Embodiments described herein relate generally to a wireless communication apparatus and a wireless communication method.

BACKGROUND

There may be overlapping of frequency bands between a plurality of wireless communication schemes, such as close-proximity wireless communication in which the distance communicated is approximately several centimeters and near-field wireless communication in which the distance communicated is several meters or greater. In this case, when communicating by one of the wireless communication schemes, a signal of another wireless communication scheme can cause interference, which can lower the communication efficiency.

BRIEF DESCRIPTION OF THE DRAWINGS

FIG. 1 is a general block diagram showing a wireless environment of a wireless communication system according to a first embodiment.

FIG. 2 is a block diagram showing an example of the general constitution of the wireless communication apparatus 1.

FIG. 3 is a flowchart showing an example of the operation of the wireless communication apparatus 1.

FIG. 4 is a flowchart showing an example of the operation of the wireless communication apparatus 1.

FIG. 5 is a flowchart showing an example of the operation of the wireless communication apparatus 1.

FIG. 6 is a timing chart of the processing for the wireless communication apparatus 1 transmitting a Data frame when the positional relationship is Case B.

FIG. 7 is a block diagram showing an example of the general constitution of the wireless communication apparatus 1 in a second embodiment.

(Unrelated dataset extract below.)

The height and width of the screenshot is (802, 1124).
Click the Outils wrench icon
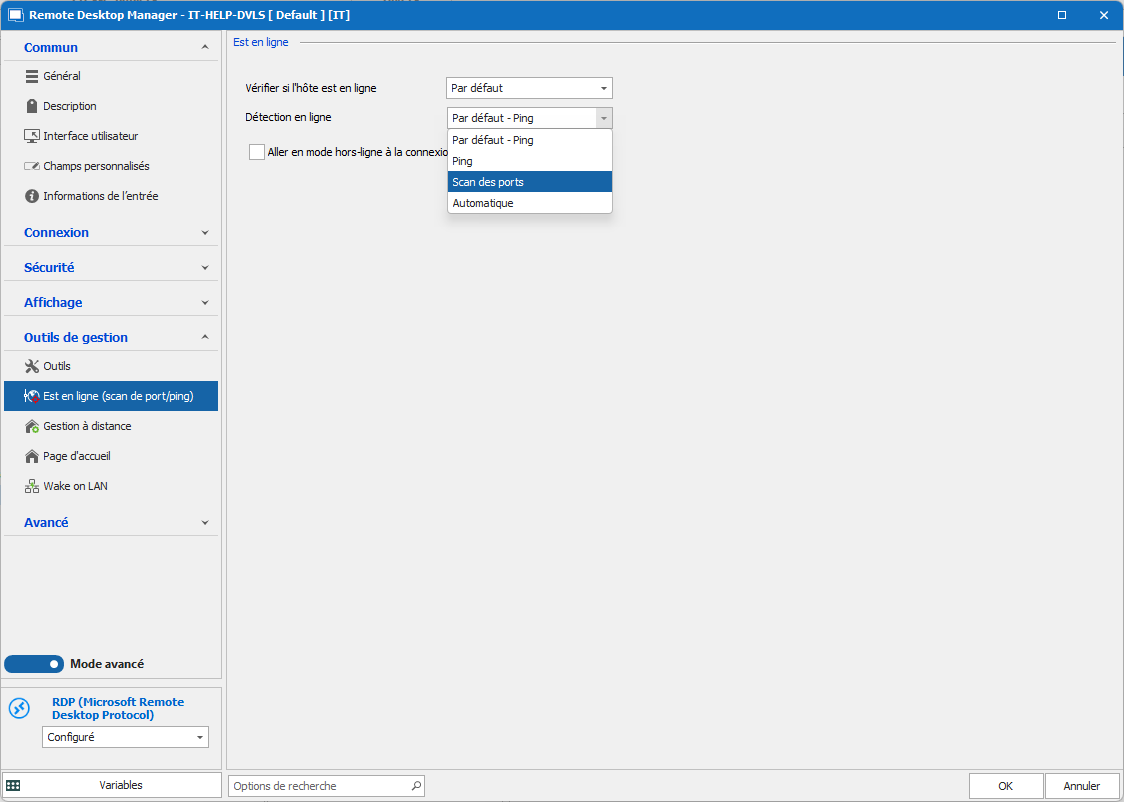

FIG. 8 is a flowchart showing an example of the operation of the wireless communication apparatus 1 in the second embodiment.

FIG. 9 is a timing chart of the processing for the wireless communication apparatus 1 transmitting a Data frame when the positional relationship is Case B.

FIG. 10 is a block diagram showing an example of the general constitution of the wireless communication apparatus 1 in a third embodiment.

FIG. 11 is a flowchart showing an example of the processing performed by the transmission success rate measurer 25 and the frame length controller 18b.

FIG. 12 is a block diagram showing an example of the general constitution of the wireless communication apparatus 1 in a fourth embodiment.

FIG. 13 is a flowchart showing an example of the processing by the frame length controller 18c and the throughput measurer 26.

FIG. 14 is a graph showing an example of the relationship between the frame time length and the effective throughput.

FIG. 15 is a block diagram showing an example of the general constitution of the wireless communication apparatus 1 in a fifth embodiment.

FIG. 16 is a flowchart showing an example of the operation of the wireless communication apparatus 1 in the fifth embodiment.

FIG. 17 is a flowchart showing an example of the operation of the wireless communication apparatus 1 in the fifth embodiment.

DETAILED DESCRIPTION

According to some embodiments, a wireless communication apparatus has a transmitter, a receiver, and a transmission timing instructor. The transmitter transmits a signal by using a first wireless communication scheme. The receiver receives a signal transmitted by using the first wireless communication scheme. The receiver detects a signal of which a frequency band includes at least a part of a frequency band used in the first wireless communication scheme, which is other than a signal transmitted by using the first wireless communication scheme. The transmission timing instructor instructs the transmitter to transmit a signal by using the first wireless communication scheme if the receiver does not receive a signal over a predetermined time from a detection of a signal other than a signal transmitted by using the first wireless communication scheme.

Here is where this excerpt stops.